Alzheimer's disease, one of the most common forms of dementia, is associated with accumulation of the protein amyloid-beta in the brain in the form of plaques. While the search continues for a viable treatment, scientists are now looking into non-pharmaceutical ways to slow onset of this disease.
One option being considered is increasing the production of the enzyme neprilysin, which breaks down amyloid-beta, and shows lower activity in the brains of people with Alzheimer's disease. Researchers from UC Irvine investigated the potential of decreasing amyloid-beta by delivering neprilysin to mice brains.
"Studies suggest that neprilysin decreases with age and may therefore influence the risk of Alzheimer's disease," said Mathew Blurton-Jones, an assistant professor of neurobiology & behavior. "If amyloid accumulation is the driving cause of Alzheimer's disease, then therapies that either decrease amyloid-beta production or increase its degradation could be beneficial, especially if they are started early enough."
The brain is protected by a system called the blood-brain-barrier that restricts access of cells, proteins, and drugs to the brain. While the blood-brain-barrier is important for brain health, it also makes it challenging to deliver therapeutic proteins or drugs to the brain. To overcome this, the researchers hypothesized that stem cells could act as an effective delivery vehicle. To test this hypothesis the brains of two different mouse models (3xTg-AD and Thy1-APP) were injected with genetically modified neural stem cells that over-expressed neprilysin. Most studies up to now have only looked into a single model, and there has been found to be variation in results between models.

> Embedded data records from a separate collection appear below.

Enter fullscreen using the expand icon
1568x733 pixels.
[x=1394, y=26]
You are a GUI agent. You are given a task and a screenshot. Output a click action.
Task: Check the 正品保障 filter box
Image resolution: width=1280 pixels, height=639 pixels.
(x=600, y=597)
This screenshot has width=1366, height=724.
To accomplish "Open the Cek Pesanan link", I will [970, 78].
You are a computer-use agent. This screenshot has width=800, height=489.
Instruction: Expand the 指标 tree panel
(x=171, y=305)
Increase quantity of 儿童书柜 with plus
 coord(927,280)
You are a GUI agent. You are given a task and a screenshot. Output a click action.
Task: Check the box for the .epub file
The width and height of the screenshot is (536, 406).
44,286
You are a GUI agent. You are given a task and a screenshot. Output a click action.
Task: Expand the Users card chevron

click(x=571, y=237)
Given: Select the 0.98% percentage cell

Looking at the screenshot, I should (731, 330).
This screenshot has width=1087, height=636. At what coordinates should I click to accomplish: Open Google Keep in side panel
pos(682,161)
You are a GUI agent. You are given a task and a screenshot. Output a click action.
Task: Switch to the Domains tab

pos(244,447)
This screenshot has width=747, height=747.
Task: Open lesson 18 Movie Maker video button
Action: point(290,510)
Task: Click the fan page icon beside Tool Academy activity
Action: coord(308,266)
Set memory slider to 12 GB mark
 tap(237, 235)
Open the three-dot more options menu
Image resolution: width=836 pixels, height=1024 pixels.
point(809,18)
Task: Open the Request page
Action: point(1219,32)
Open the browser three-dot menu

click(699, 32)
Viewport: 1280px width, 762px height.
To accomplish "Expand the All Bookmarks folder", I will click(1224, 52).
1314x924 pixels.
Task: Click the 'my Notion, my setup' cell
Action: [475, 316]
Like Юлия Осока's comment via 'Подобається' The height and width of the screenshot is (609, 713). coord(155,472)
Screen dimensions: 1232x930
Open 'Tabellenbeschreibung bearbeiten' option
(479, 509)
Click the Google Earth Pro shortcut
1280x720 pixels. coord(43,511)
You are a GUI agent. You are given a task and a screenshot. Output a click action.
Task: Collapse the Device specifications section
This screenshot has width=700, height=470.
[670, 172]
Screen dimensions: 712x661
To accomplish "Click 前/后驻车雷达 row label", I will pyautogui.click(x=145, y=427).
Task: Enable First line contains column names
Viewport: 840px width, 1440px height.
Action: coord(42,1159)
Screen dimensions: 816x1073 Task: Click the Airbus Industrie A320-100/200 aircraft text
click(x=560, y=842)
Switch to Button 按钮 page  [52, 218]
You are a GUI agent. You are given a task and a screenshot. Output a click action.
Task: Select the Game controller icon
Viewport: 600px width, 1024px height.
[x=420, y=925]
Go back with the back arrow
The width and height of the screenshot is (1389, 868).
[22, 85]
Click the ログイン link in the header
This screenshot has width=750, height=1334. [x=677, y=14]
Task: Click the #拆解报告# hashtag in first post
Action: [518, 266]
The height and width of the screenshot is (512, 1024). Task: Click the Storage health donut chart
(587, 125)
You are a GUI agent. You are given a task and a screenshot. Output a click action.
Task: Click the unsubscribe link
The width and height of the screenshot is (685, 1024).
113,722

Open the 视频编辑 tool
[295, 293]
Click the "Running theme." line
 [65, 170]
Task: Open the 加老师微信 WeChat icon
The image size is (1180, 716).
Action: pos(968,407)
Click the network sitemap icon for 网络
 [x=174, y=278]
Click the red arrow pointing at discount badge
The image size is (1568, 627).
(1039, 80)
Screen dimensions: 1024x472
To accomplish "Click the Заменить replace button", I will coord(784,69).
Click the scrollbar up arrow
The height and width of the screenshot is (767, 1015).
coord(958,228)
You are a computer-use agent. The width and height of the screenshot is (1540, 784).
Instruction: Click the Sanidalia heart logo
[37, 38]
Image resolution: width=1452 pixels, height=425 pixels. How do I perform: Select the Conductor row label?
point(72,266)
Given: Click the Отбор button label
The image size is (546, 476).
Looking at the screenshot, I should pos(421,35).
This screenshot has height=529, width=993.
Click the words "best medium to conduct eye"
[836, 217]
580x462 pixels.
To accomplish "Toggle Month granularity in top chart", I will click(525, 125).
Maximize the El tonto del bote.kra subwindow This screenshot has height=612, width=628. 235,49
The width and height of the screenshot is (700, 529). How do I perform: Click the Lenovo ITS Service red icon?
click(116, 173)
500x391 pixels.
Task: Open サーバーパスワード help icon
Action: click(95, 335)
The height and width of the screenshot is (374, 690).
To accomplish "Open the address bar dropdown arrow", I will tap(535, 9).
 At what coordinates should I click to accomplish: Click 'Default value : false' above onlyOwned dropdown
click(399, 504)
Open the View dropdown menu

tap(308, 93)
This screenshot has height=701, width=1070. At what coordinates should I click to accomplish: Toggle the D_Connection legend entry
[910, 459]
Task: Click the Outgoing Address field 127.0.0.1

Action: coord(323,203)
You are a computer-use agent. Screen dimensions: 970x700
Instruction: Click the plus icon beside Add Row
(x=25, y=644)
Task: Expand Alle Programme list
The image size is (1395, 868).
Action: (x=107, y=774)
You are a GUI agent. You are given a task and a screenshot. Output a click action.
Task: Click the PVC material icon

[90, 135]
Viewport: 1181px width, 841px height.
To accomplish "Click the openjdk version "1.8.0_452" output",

These genetically modified stem cells were found to produce 25-times more neprilysin than control neural stem cells, but were otherwise equivalent to the control cells. The genetically modified and control stem cells were then transplanted into the hippocampus or subiculum of the mice brains - two areas of the brain that are greatly affected by Alzheimer's disease. The mice transplanted with genetically modified stem cells were found to have a significant reduction in amyloid-beta plaques within their brains compared to the controls. The effect remained even one month after stem cell transplantation. This new approach could provide a significant advantage over unmodified neural stem cells because neprilysin-expressing cells could not only promote the growth of brain connections but could also target and reduce amyloid-beta pathology.
Before this can be investigated in humans, more work needs to be done to see if this affects the accumulation of soluble forms of amyloid-beta. Further investigation is also needed to determine whether this new approach improves cognition more than the transplantation of un-modified neural stem cells.
"Every mouse model of Alzheimer's disease is different and develops varying amounts, distribution, and types of amyloid-beta pathology," Blurton-Jones said. "By studying the same question in two independent transgenic models, we can increase our confidence that these results are meaningful and broadly applicable to Alzheimer's disease. But there is clearly a great deal more research needed to determine whether this kind of approach could eventually be translated to the clinic."